Cyanide faces rising regulatory and permitting scrutiny
For more than a century, cyanide has been the backbone of gold extraction. Its effectiveness, scalability, and cost profile made it the dominant chemistry in gold processing, and it still plays a role in the majority of global production today.
However, the operating environment around cyanide has changed. Even where its use remains legal, mines are facing longer permitting timelines, higher containment and monitoring requirements, increased insurance and closure costs, and growing scrutiny from regulators, investors, and local communities.
These pressures do not eliminate cyanide’s role, but they do raise the cost and complexity of deploying it, particularly in environmentally sensitive jurisdictions or where ore mineralogy complicates recovery.
Processing chemistry as a competitive variable
Gold exposure is often framed in two simple lanes: owning the metal itself or owning mining equities. In practice, mining performance can diverge significantly from metal prices due to geology, cost inflation, permitting delays, political risk, and operational challenges.
This is why processing and recovery technologies can become increasingly important during strong gold cycles. Higher prices encourage operators to process more material, revisit marginal zones, and re-evaluate complex feedstocks that were previously uneconomic. As throughput increases, recovery chemistry becomes a central variable.

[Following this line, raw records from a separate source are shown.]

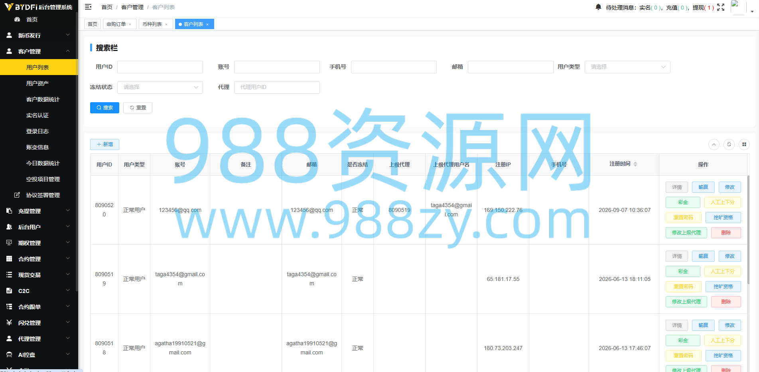Sort the table by 注册时间 column
Viewport: 759px width, 372px height.
click(635, 164)
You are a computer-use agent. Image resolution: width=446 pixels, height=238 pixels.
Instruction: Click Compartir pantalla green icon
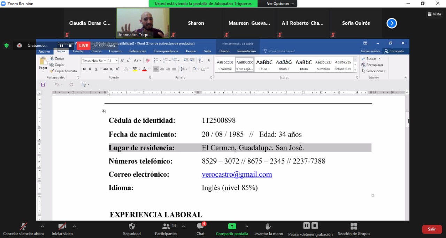coord(232,226)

Nelson has noted that higher gold prices combined with tighter environmental rules are increasing interest in alternative extraction chemistry, particularly where conventional approaches introduce permitting risk or cost volatility.
RZOLV™ and the search for non-cyanide alternatives
RZOLV Technologies’ core offering is a water-based, non-cyanide hydrometallurgical formula designed to recover gold in conditions where cyanide use is restricted, ineffective, or difficult to permit.
Industry literature has long shown that cyanide performance is highly dependent on ore type, operating environment, and regulatory context. Certain ore bodies, concentrates, and jurisdictions fall outside cyanide’s most efficient operating window, leading operators to explore alternative approaches.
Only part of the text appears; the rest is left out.